To determine K we rely on two statistics and a comparison between them:

  • Gap Statistic
  • Pham Et. Al. Ref

The purpose of these statistics is to provide a guide for selecting the number of clusters for our analysis. In this case, the clusters will be the groupings of speeches. One might expect that given 19 speakers, we would want k=19. While this makes intuitive sense, it is a bit naive. To provide any real assessment of the candidate's "similarity to Hitler" we would expect that as the number of clusters decreases, one--or a few--candidates speeches overwhelmingly cluster together with Hitler's.

Principle Component Analysis

Because of the high dimensionality of our representations(TF-IDF is extremely high dimensional), we have interest in dimensional reduction. One strategy for this is PCA. By utilizing PCA, we can project our high dimensional vectors onto a plane(2-dimensional subspace) which most accurately represents the variability in the data set.
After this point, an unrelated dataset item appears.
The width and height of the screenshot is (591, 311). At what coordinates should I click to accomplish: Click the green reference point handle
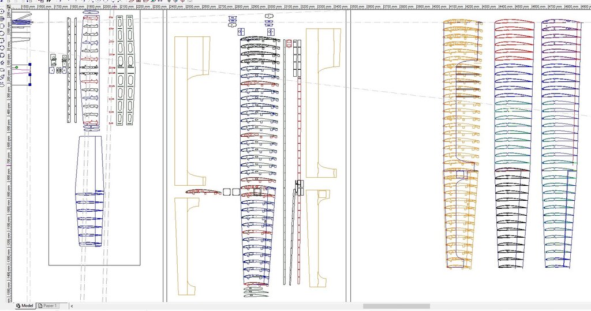point(17,68)
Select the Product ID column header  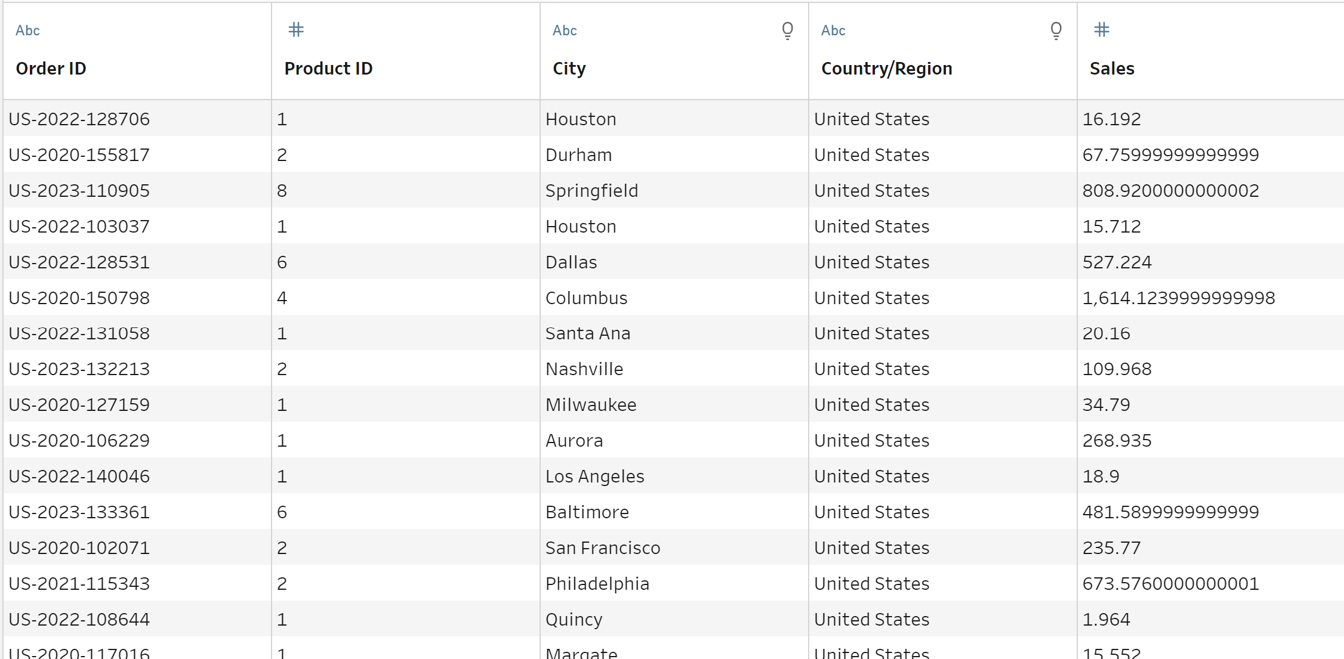(x=328, y=69)
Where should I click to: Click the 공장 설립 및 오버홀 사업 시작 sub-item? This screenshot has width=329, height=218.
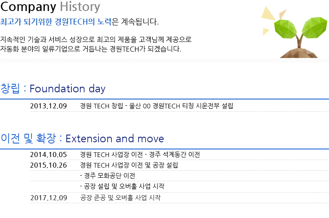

With the lower dimensional representations, we have two advantages:

  • ability to visualize
  • potential for more concentrated datapoints

High dimensional data is notorious for providing misleading clustering results(cf. curse of dimensionality), so we may see more defined clusters by utilizing K-means after PCA. Additionally, by projecting to two or three dimensions, we can plot the data points so that we can attempt to manually inspect the relationships.

Input:

input_directory
  • A directory containing text files of a given candidate
benchmark.txt
  • A text file containing a single corpus of words to which we compare the files contained in the input_directory.

Note that we can also remove a document from input_directory and pass that as our benchmark.txt argument for purpose of self-similarity measurement.

Output:

A sorted list of speeches and their rankings in tf-idf distance to the set of comparison texts.

Output format is a list of texts included as comparison texts, followed by a list of lines where each line corresponds to an article, it's average ranking of comparison to the comparison texts, and the individual rankings to each comparison text.

Usage:

Usage of run.py:

python run.py name-of-directory-containing-speeches name-of-directory-containing-comparison-texts

Usage of comparingSpeeches:

from comparingSpeeches import candSpeeches

results = candSpeeches("input_directory")

print results.compare("benchmark.txt")

Usage of DCM.py: To generate a sample point

python DCM.py

Requirements:

The following python packages are required:

  • numpy
  • scikit learn

WARNING:

This code is in development, and thus, not fully functioning yet. This disclaimer will be removed when this code is considered to be functional, with unit testing.